Medida do presidente dos EUA responde à falta de certificação de jatos norte-americanos pelo Canadá e intensifica tensão bilateral
Trump anuncia tarifa de 50% sobre aeronaves canadenses como retaliação à falta de certificação de jatos americanos pelo Canadá.
Contexto da tarifa de 50% sobre aeronaves canadenses anunciada por Donald Trump
Em 29 de janeiro de 2026, o presidente dos Estados Unidos, Donald Trump, anunciou a imposição de uma tarifa de 50% sobre qualquer aeronave fabricada no Canadá e comercializada no mercado norte-americano. A decisão foi divulgada na rede Truth Social como retaliação à recusa do governo canadense em certificar os jatos da Gulfstream Aerospace, empresa americana. Trump afirmou que, caso a situação não seja corrigida imediatamente, aplicará a medida de forma integral.
Este anúncio marca uma escalada nas tensões comerciais entre EUA e Canadá, especialmente no setor aeronáutico, afetando diretamente empresas como a Bombardier, maior fabricante canadense de aeronaves.
Bombardier e o impacto da medida na indústria aeronáutica
A Bombardier respondeu oficialmente ao anúncio, declarando estar em contato com o governo canadense para tratar da situação. A fabricante destacou que milhares de jatos construídos no Canadá operam nos Estados Unidos diariamente e que a tarifa proposta pode causar um impacto significativo no tráfego aéreo e para o público em geral. A empresa também ressaltou possuir cerca de 3.000 empregados nos EUA distribuídos em nove instalações e enfatizou investimentos contínuos para expandir suas operações no país.
Essa medida tarifária não é inédita. Em 2017, o Departamento de Comércio dos EUA impôs tarifas sobre o jato comercial CSeries da Bombardier, alegando venda abaixo do custo no mercado americano. Contudo, a Comissão de Comércio Internacional dos EUA concluiu posteriormente que a Bombardier não prejudicou a indústria doméstica.
Relações comerciais e diplomáticas entre EUA e Canadá no contexto atual
A imposição da tarifa integra uma disputa comercial mais ampla entre os Estados Unidos e o Canadá. Recentemente, Trump ameaçou aplicar uma tarifa de 100% sobre mercadorias canadenses caso o país avançasse em um acordo comercial com a China. Esse cenário reflete uma crescente tensão geopolítica e econômica entre as nações.

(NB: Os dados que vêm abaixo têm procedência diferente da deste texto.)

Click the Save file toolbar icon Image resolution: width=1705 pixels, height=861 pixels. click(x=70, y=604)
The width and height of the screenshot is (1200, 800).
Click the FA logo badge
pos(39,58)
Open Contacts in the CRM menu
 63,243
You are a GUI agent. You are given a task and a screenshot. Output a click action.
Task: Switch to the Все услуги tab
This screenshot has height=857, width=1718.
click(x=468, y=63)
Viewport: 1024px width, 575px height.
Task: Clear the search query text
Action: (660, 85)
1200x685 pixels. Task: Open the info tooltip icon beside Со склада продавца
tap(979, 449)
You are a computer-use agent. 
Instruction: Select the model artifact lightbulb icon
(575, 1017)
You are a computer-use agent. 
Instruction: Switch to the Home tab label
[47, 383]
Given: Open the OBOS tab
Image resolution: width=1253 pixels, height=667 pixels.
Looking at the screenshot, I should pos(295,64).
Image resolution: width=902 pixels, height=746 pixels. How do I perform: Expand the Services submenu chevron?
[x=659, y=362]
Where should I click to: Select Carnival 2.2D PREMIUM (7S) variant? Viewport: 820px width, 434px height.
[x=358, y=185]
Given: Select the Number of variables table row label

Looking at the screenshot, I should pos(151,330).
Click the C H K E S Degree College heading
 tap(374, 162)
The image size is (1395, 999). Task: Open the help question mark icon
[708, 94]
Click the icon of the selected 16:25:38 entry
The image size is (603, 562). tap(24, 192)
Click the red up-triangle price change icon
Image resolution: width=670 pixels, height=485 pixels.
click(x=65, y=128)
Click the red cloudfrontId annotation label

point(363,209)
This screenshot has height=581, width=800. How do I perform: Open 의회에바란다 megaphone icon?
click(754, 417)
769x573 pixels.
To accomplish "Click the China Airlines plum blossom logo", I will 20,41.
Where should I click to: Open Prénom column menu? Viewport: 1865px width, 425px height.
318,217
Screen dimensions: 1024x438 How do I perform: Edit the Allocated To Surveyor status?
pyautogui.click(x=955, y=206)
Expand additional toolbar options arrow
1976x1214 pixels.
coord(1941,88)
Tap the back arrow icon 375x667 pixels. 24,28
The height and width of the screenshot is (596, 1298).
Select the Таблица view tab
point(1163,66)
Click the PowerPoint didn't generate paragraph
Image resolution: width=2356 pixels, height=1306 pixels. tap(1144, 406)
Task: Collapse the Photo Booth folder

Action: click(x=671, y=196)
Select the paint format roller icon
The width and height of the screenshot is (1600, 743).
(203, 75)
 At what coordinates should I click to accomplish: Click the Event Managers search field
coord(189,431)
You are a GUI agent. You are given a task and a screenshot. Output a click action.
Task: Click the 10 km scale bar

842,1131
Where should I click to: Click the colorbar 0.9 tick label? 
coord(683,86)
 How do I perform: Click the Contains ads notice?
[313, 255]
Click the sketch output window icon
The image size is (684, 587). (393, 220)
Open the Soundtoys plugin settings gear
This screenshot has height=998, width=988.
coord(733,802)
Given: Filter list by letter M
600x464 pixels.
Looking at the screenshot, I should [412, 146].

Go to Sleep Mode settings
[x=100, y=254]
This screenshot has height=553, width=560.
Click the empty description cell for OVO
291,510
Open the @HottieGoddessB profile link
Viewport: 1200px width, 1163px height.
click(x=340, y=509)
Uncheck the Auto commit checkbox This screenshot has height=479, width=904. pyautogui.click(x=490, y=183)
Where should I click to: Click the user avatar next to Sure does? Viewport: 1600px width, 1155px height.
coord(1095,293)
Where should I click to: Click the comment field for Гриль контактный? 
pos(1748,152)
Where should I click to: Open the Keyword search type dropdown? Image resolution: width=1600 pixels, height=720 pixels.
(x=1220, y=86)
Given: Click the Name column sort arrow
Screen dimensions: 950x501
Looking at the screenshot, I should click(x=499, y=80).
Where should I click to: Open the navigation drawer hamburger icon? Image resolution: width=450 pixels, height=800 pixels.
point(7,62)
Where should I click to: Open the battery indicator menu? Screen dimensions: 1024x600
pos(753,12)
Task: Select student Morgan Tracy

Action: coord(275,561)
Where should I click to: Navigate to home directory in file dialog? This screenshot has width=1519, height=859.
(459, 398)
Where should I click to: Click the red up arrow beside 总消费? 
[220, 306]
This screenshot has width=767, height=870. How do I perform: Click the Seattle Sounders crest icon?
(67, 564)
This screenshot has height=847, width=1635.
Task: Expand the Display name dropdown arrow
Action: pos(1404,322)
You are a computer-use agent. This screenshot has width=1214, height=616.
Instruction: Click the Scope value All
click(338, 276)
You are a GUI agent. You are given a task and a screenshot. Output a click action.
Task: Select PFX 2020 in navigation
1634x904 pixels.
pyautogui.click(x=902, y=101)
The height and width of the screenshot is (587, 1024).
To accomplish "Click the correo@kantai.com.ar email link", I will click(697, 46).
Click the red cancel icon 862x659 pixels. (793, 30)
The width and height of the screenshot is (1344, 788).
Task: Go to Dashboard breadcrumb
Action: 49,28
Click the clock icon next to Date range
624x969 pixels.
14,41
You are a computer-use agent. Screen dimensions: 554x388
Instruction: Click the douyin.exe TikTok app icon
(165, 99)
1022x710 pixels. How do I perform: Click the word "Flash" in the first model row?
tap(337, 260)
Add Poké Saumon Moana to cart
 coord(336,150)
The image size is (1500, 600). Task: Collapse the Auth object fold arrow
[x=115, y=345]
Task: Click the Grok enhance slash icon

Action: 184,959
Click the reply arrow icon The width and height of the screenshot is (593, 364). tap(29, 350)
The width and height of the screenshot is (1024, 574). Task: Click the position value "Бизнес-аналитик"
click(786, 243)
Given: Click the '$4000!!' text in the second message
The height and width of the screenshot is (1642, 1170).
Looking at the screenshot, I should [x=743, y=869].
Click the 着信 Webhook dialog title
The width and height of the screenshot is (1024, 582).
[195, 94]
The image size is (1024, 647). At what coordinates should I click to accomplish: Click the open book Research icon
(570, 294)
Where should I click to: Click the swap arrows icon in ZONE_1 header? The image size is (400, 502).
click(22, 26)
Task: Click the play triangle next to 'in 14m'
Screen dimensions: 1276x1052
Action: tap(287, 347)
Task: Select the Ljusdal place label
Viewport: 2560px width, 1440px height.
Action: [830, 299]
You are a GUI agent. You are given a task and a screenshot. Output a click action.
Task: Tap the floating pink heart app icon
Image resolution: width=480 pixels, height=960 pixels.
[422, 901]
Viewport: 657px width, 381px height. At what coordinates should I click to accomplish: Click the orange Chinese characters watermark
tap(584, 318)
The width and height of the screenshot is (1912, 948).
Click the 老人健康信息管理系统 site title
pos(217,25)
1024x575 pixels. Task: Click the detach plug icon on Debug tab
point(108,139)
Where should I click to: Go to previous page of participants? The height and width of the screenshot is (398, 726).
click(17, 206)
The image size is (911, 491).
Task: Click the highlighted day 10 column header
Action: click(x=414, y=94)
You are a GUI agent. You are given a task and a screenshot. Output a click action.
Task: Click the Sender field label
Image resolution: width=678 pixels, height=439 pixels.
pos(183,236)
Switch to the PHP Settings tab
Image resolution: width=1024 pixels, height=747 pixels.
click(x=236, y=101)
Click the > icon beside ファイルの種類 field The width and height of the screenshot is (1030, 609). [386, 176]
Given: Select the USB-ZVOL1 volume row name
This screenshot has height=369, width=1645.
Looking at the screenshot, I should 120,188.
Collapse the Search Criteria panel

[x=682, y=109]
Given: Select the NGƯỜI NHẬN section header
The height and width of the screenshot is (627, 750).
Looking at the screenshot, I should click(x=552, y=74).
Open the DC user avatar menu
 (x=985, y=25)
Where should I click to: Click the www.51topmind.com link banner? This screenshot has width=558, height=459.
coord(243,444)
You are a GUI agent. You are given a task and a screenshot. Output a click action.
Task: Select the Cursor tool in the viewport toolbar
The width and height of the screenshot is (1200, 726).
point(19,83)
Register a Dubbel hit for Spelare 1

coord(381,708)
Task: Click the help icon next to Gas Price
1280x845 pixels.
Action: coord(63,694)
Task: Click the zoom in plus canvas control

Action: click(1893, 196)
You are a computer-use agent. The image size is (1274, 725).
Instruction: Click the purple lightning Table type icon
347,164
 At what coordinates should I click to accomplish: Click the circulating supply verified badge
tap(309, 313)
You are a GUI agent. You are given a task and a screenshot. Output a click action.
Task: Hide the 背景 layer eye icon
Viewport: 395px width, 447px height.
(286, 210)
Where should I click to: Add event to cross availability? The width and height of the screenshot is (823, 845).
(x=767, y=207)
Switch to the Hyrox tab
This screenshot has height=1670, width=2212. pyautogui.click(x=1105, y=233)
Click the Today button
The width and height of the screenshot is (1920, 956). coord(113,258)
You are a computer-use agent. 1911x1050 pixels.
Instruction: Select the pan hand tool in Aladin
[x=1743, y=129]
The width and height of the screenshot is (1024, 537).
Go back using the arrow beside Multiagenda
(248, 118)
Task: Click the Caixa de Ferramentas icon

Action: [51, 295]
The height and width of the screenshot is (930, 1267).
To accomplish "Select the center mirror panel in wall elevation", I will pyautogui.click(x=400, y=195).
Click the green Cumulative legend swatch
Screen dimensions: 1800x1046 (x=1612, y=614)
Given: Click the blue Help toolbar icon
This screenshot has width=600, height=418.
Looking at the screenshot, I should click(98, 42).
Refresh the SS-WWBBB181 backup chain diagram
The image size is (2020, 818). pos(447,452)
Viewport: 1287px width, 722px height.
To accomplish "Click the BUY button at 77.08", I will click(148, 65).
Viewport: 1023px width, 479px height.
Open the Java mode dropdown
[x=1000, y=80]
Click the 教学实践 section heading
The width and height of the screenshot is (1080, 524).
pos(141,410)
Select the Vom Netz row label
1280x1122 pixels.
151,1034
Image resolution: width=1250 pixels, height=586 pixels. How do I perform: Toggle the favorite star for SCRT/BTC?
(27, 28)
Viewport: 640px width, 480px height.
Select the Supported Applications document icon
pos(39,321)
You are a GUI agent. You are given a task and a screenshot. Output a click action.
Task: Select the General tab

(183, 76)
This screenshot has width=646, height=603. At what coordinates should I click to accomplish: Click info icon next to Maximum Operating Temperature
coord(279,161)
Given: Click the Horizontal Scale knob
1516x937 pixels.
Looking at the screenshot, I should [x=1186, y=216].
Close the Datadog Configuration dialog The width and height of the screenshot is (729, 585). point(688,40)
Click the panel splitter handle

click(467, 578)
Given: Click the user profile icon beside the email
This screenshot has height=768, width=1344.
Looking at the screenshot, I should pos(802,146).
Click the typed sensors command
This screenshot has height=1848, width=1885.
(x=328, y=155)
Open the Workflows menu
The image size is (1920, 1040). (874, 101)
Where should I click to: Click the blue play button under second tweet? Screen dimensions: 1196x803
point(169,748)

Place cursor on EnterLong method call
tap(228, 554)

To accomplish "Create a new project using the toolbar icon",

No Fórum Econômico Mundial em Davos, na Suíça, o primeiro-ministro canadense, Mark Carney, criticou a coerção econômica praticada por grandes potências sobre países menores, sem citar diretamente os EUA. Trump respondeu com críticas à suposta ingratidão do líder canadense. O secretário do Tesouro americano, Scott Bessent, informou posteriormente que Carney se retratou em relação ao discurso feito no fórum.
Implicações para o comércio internacional e o setor aéreo
A decisão de Trump pode repercutir significativamente nas relações comerciais entre EUA e Canadá, especialmente no segmento aeronáutico. Tarifas elevadas tendem a aumentar custos para companhias aéreas, fornecedores e consumidores, podendo afetar o fluxo de comércio e investimentos bilaterais.
Além disso, a medida pode impactar fornecedores e parceiros da Bombardier dentro dos Estados Unidos, dada a integração das cadeias produtivas. A escalada tarifária pode levar a retaliações e prolongar a disputa, dificultando negociações futuras.
Histórico de disputas tarifárias envolvendo aeronaves entre EUA e Canadá
Entre os episódios anteriores, destaca-se a ação de 2017 contra a Bombardier, quando o governo dos EUA buscou proteger sua indústria doméstica alegando práticas comerciais desleais. Embora a Comissão de Comércio Internacional tenha inocentado a fabricante canadense, as tensões permanecem.
O atual anúncio de Trump retoma esse histórico e evidencia a persistência das dificuldades em harmonizar interesses comerciais entre os dois países no setor aeronáutico.
Perspectivas e desdobramentos da disputa tarifária
A imposição da tarifa de 50% pode se estender para outras áreas caso as negociações não avancem. O diálogo entre as partes, especialmente envolvendo os governos e as empresas afetadas, será fundamental para amenizar o impacto econômico e evitar uma escalada maior.
O cenário atual sugere uma intensificação das medidas protecionistas, que podem influenciar não apenas o setor aéreo, mas também o comércio bilateral em geral, afetando a competitividade e a cooperação econômica entre Canadá e Estados Unidos.